# changing wireless router to access point



## foxjohnsix (Jan 6, 2012)

Can anyone recommend a step by step process to convert a basic Actiontec
MI424WR wireless router to a wireless access point to add to a home network?


----------



## spunk.funk (May 13, 2010)

The *Actiontec MI424WR*_ is_ a wireless access point. In other words, If you have it configured with your ISP to access the internet, any wireless device within it's range can access the wireless router if they have the Security Key. 
What are you trying to do? 
Faqs for Verizon FiOS Router (Rev F)


----------



## Old Rich (May 31, 2007)

See this for how to use two routers:

http:// Connecting Additional Routers | Tech Support Forum


----------



## foxjohnsix (Jan 6, 2012)

I have a home network so there is a wireless router already in place. I want to set up another wi-fi area in my house by using an old Actiontec wireless rounter converted to JUST an access point so it will not conflict 
with the existing router.


----------



## spunk.funk (May 13, 2010)

Now I am clear to what you want. Old Rich's TSF link is very informative and should it explain it to you.


----------



## foxjohnsix (Jan 6, 2012)

There were several comments chalenging his post. His post was more about extending existing wi-fi signal. I am trying to use an old router to put wi-fi in a dead spot in my house where I have an coaxial/ether net/moco bridge to connect that old routher to. I just want to configure
it so it will not conflict with my existing router that supports the network in my house.


----------



## foxjohnsix (Jan 6, 2012)

I am just a layman. I know enough about this stuff to be .... dangerous.
I tinker with the gear and computers.


----------



## Old Rich (May 31, 2007)

foxjohnsix said:


> There were several comments chalenging his post. His post was more about extending existing wi-fi signal. I am trying to use an old router to put wi-fi in a dead spot in my house where I have an coaxial/ether net/moco bridge to connect that old routher to. I just want to configure
> it so it will not conflict with my existing router that supports the network in my house.

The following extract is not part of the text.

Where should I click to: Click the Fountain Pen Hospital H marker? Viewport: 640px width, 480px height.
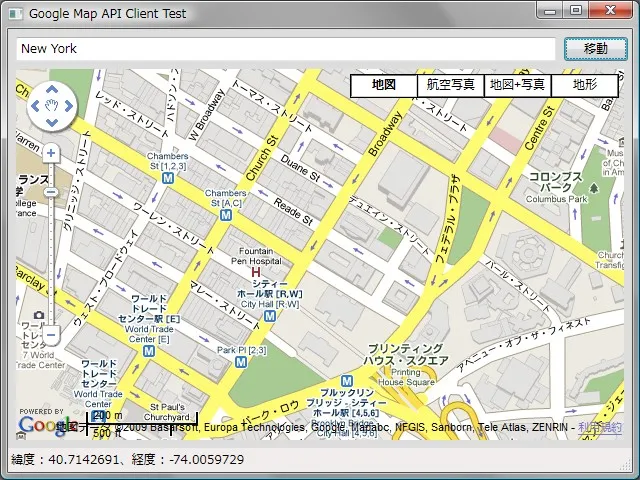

That is what the tutorial will let you do


----------



## spunk.funk (May 13, 2010)

> I think the title of this article should be, How to extend wifi signal range. When you added a second router, the additional router, according to the articles, would not perform as a router but as pure as a wifi access point( no router function).


----------



## Old Rich (May 31, 2007)

It will not perform as a router . . but you do not want two routers connected . . it acts as a switch and the first router will handle IP assignments and routing


----------



## foxjohnsix (Jan 6, 2012)

Thanx OR. Will try your solution as per article.


----------



## shobuddy (Aug 14, 2017)

This is an old thread but I'm in the same boat as OP. I have a TP Link router in the basement and want to use an Actiontec mi424wr as an AP on the second floor where I have an ethernet port fed from the basement router. Since both the router and AP will have the same SSID, my question is, is there a definitive way to test whether I'm connected to the basement router or AP? Currently with just the basement router I get signal on the second floor but I'm hoping the AP will boost the speed. I'm assuming the only way to test whether I'm connected to the AP is to do a speed test before and after setting up the AP.


----------



## Old Rich (May 31, 2007)

You can Download and run this Xirrus WiFi Inspector, click the *Networks* link on the upper left and pick the one with the strongest signal. Note that this application requires NET Framework to run. If you get an error about a missing function, download and install NET Framework.


----------